En politique étrangère, le Turkménistan est discret : membre de la CEI, il n’a pas cédé aux sirènes proétasuniennes du GUAM (groupe Georgie, Ukraine, Azerbaïdjan, Moldavie) pas plus qu’il n’a accepté de bases US au moment de l’invasion de l’Afghanistan. A l’inverse des autres républiques d’Asie Centrale il n’a pas adhéré non plus à l’Organisation de Coopération de Shanghai qui, animée par la Chine et la Russie, est en train de devenir un réel contrepoids aux visées dominatrices des USA en Eurasie. Il s’est également tenu à l’écart de l’Organisation de sécurité collective fondée par une partie des Etats membres de la CEI autour de la Fédération russe.

Selon les sources et les périodes les estimations des réserves gazières turkmènes varient. Présentées quelquefois comme les troisièmes du monde elles sont minimisées par d’autres.
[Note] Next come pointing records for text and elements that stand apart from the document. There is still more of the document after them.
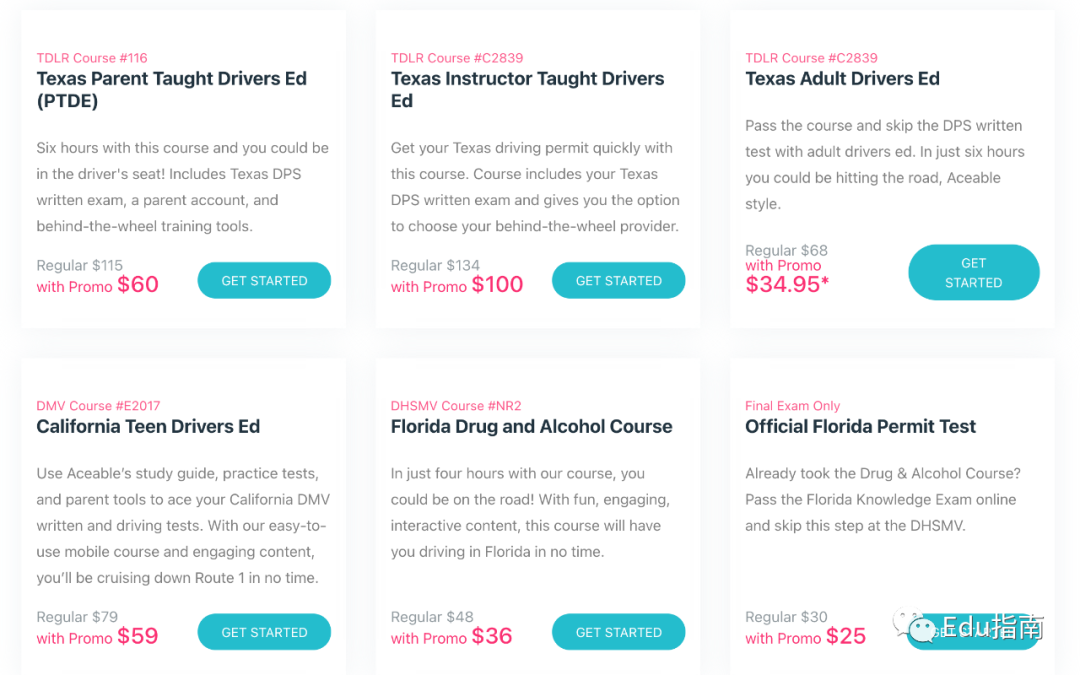Click the WeChat logo icon in the watermark
This screenshot has width=1080, height=675.
pos(915,625)
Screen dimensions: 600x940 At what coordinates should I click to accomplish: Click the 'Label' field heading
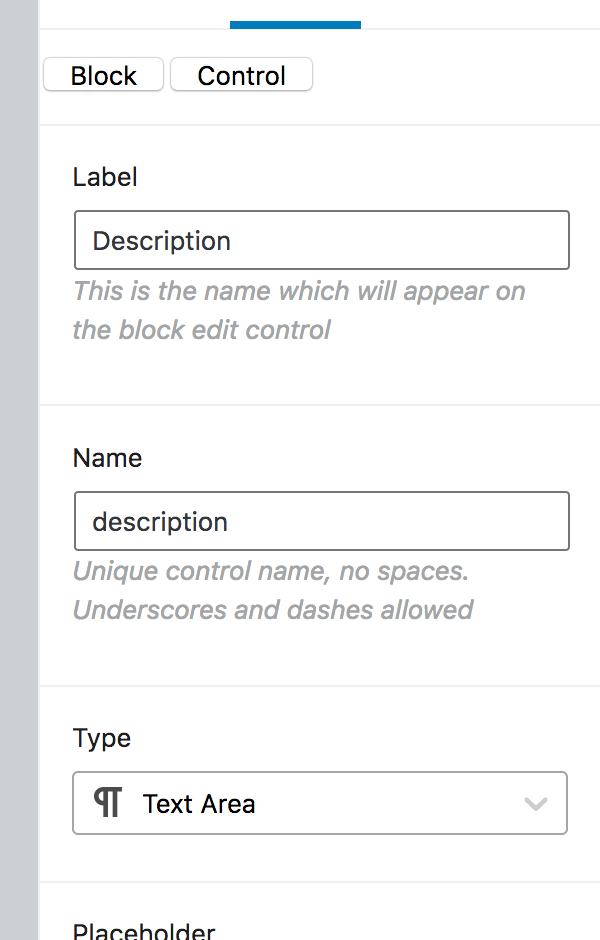[105, 177]
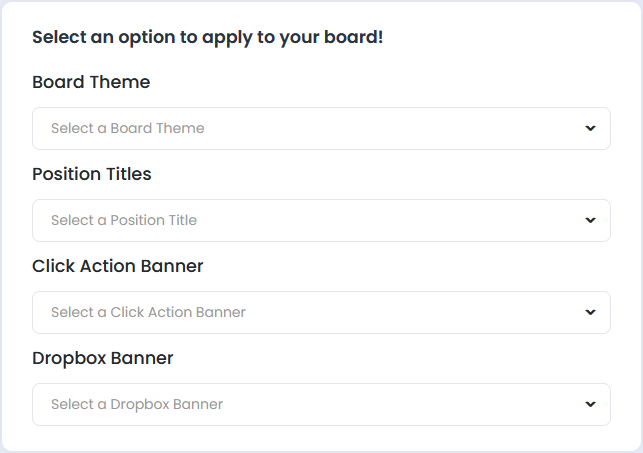Image resolution: width=643 pixels, height=453 pixels.
Task: Click "Select a Click Action Banner" placeholder text
Action: click(x=148, y=312)
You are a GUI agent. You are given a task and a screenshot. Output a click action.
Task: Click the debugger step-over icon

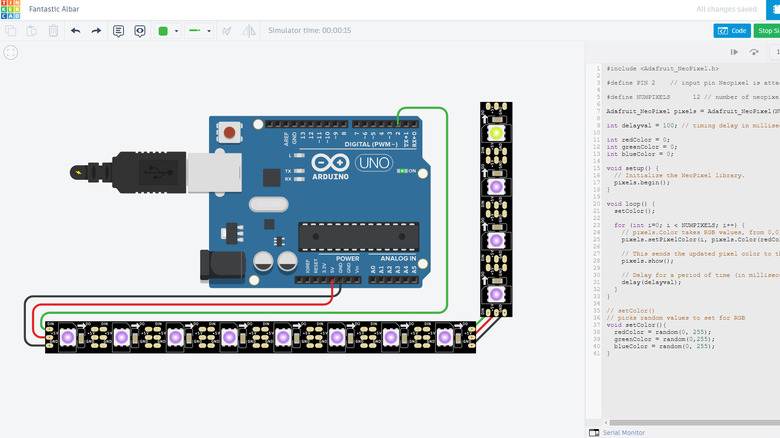coord(753,52)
Le problème n’est probablement pas d’ordre géologique ou technique mais plutôt géographique. Le Turkménistan est un Etat enclavé, éloigné des zones de consommation. La mise en exploitation intensive de son gaz supposerait un environnement politique stable. Ce n’est pas le cas aujourd’hui puisqu’il est frontalier de l’Afghanistan occupé et de l’Iran menacé. Ses voisins du Nord et de l’Ouest : Kazakhstan, Azerbaidjan (à travers la Caspienne) et Russie sont eux-mêmes producteurs et exportateurs donc pas intéressés économiquement par le développement de ce concurrent.
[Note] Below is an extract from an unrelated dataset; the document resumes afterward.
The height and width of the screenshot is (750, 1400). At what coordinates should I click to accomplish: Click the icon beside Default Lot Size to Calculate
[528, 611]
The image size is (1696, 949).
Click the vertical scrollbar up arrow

La situation du Turkménistan pourrait être comparée à celle d’un riche propriétaire foncier, gardant jalousement son trésor et dont les voisins et d’autres grands propriétaires plus lointains attendraient tranquillement la disparition pour élargir leur domaine (qui n’est intéressant que pour son sous-sol, en surface le pays est un désert à 90%). Mais le vieillard est méfiant, autoritaire et capricieux, il ne se fie à personne et il faut le ménager tant que les dispositions de son testament ne sont pas connues. Ses héritiers directs : l’équipe au pouvoir comme la population turkmène qui, même si elle subit ses caprices de vieillard riche, bénéficie gratuitement à vie de l’eau du gaz et de l’essence, ne se laisseront pas dépouiller si facilement.

La partie de Monopoly gazier ne fait donc que commencer. Elle est mondiale. Les principaux joueurs sont connus : Russie, Iran, Chine, Etats-Unis, Turquie. Même les israéliens sont, comme on dit, sur le coup, à travers la société MERHAV dirigée, quelle surprise, par un ancien officier du Mossad, JOSEPH MEIMAN. Mais pour l’heure les deux voisins les mieux tolérés dans ce pays qui se déclare « invincible » sont l’Iran et la Russie. Ils achètent ou transportent le gaz, ne parlent jamais d’héritage et laissent le « vieux » tranquille. En matière d’héritage, l’impatience est mauvaise conseillère et pour l’heure la « famille » ne semble pas prête à se laisser déposséder.